#### EXTRAIT
════════

Voici donc l'histoire d'une femme qui eut le malheur de naître dans une colonie, ailleurs que dans le prolétariat et la paysannerie pauvre, de naître à l'ombre du drapeau triomphant de la libération nationale sous la direction d'un parti communiste. Elle aura tout encaissé, tout payé. Elle se débat entre une mère, une tante, un oncle. Elle se débat entre l'avenir d'un passé condamné et le passé d'un avenir mythique. Et finalement, elle n'est d'accord sur rien, avec personne. Ni avec elle-même, cela va de soi, à tout âge. Ni avec sa mère, cela se conçoit, à l'adolescence. Ni avec sa tante, cela se comprend, au seuil de la maturité. Ni avec la société, cela s'explique partout. Ni avec son temps, cela ne s'explique pas, ne se comprend pas, ne se conçoit même pas, c'est le privilège de la jeunesse, de la vie. Car la vieillesse, cette mort banale et quotidienne, ce n'est que cela : l'impossibilité de discuter jusqu'au bout, de quoi que ce soit, avec personne. Cette résignation, on la ressent sans peine, tous les jours que le bon Dieu fait, lorsqu'un débat se ferme sur une pointe d'ironie, une politesse qui dévie, un silence au-delà duquel c'est la rupture irrémédiable ou une morne convivialité. Solitude subie, consentie, inévitable, cul de sac sans issu à une fuite de jours sans nécessité, avenir en forme de radotage sans fin. Qui saura jamais quand, comment et pourquoi il a perdu sa jeunesse, la fraternité du désaccord ?

════════

#### CONSIGNE
Poursuivez, s'il vous plaît, le texte ci-dessus sur la femme née dans une colonie, à partir de sa dernière phrase.

════════

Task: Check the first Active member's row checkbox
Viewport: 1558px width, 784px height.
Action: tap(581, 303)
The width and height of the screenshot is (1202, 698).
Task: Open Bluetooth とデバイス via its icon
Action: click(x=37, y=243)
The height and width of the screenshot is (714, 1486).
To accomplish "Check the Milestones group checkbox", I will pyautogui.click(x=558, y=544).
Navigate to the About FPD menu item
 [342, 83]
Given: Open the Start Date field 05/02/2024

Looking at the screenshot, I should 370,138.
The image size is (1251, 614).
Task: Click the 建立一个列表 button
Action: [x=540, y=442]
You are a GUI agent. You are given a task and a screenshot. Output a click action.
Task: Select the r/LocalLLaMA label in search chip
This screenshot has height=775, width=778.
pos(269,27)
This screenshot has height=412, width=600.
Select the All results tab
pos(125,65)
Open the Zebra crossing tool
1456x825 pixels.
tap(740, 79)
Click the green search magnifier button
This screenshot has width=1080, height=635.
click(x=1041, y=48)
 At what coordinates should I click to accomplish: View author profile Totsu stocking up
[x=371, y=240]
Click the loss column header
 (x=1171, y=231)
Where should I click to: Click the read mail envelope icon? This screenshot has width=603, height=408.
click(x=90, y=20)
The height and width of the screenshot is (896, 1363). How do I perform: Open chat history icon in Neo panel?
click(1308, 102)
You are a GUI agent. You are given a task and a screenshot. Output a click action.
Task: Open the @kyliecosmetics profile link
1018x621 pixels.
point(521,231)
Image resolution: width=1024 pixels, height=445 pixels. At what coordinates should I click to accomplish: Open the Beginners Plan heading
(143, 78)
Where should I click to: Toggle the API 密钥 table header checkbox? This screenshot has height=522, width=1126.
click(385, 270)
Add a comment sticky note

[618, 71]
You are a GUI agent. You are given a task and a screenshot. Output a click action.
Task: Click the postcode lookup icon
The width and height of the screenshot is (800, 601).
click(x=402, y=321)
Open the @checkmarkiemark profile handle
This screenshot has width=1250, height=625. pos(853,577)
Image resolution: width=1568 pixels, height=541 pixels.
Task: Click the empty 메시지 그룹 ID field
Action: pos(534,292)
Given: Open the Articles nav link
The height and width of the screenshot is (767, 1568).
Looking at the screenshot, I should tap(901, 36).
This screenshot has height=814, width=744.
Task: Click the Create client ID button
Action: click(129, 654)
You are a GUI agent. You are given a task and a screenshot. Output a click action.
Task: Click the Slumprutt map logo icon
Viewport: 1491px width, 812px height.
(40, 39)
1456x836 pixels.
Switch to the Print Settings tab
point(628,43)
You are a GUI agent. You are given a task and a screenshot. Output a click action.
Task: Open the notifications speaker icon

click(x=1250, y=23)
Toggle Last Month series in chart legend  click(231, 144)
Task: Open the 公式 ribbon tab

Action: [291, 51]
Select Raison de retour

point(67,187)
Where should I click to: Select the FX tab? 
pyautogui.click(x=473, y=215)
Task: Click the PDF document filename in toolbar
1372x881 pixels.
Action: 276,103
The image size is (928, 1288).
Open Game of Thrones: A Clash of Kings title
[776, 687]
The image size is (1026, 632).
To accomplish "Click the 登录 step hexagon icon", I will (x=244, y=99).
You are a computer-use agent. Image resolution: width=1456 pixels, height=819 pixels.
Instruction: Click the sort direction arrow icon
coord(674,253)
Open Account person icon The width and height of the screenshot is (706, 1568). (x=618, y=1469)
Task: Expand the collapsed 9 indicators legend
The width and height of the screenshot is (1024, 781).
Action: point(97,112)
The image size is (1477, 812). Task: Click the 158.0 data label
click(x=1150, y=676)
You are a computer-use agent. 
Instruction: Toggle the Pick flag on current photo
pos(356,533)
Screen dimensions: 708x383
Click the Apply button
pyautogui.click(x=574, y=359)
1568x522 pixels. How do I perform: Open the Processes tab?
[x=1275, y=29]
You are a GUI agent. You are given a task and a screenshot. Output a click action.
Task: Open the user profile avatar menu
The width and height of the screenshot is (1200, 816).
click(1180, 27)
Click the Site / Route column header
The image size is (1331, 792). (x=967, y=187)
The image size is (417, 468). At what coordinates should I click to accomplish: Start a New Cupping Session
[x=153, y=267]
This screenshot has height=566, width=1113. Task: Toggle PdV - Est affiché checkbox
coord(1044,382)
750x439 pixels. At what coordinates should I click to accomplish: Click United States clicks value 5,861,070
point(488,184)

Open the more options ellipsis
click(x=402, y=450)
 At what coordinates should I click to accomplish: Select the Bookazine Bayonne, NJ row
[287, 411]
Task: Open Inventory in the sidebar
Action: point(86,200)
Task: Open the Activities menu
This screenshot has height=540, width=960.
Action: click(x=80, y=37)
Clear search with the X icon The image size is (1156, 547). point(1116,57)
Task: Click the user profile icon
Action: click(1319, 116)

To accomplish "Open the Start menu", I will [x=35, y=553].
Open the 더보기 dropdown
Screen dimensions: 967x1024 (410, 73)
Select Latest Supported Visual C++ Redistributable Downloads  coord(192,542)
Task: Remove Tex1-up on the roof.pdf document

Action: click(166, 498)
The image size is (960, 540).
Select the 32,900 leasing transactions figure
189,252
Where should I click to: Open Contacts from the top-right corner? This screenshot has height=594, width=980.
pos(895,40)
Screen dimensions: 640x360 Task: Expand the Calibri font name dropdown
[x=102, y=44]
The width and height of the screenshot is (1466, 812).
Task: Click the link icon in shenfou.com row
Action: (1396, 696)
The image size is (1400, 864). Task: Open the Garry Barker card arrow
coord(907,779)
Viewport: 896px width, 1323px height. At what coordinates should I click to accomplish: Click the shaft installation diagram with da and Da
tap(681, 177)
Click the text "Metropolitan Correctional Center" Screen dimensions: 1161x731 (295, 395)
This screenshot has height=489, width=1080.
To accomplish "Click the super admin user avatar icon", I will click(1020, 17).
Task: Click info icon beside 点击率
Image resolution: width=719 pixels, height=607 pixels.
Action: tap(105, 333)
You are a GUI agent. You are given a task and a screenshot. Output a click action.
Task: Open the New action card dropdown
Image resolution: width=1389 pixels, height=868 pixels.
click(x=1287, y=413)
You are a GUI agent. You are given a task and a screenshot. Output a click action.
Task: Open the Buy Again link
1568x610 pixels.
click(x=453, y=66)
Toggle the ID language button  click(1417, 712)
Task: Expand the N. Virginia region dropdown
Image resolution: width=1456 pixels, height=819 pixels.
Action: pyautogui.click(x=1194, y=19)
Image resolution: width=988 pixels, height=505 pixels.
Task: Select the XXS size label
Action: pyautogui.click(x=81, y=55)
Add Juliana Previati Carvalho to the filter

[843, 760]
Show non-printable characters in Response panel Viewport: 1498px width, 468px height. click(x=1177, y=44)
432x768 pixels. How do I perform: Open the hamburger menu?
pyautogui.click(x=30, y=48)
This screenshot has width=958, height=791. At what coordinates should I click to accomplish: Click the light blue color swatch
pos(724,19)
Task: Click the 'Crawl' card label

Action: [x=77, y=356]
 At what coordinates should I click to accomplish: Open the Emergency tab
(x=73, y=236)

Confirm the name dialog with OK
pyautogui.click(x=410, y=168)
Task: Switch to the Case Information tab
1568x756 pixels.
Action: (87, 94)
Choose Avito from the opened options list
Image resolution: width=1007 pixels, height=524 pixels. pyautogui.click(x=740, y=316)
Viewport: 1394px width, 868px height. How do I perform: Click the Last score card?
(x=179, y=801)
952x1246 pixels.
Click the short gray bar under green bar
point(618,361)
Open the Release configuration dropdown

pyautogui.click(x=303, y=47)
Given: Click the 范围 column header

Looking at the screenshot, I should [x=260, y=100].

════════

#### RÉPONSE
Cette femme, je l'ai aimée. Elle m'a appris que quand on naît vietnamien, on meurt vietnamien, quel que soit le passeport qu'on présente aux registres de l'enfer. Ce n'est pas un choix, c'est une malédiction. La seule issue humaine est de la choisir. C'est dire qu'il faut d'abord tout payer, capitaux, intérêts, arriérés, jusqu'au bout, car ce monde sans merci n'accorde jamais de grâce, car les crédits relais augmentent la dette. Il faut payer une fois pour toutes. Il faut payer le passé confucéen et colonial. Il faut payer la guerre et la paix, la sienne et celle des autres. Il faut payer la défaite des uns, la victoire et les illusions des autres. Il faut payer jusqu'au droit à l'existence. C'est dans la logique des choses, dans l'ordre des gens. Et ce n'est qu'après avoir tout payé qu'on peut enfin relever la tête et rêver d'un avenir qu'il faudra, de nouveau, chèrement payer. Le oui qui conclut Les Paradis Aveugles[1] résonne comme un défi, comme une promesse d'humanité.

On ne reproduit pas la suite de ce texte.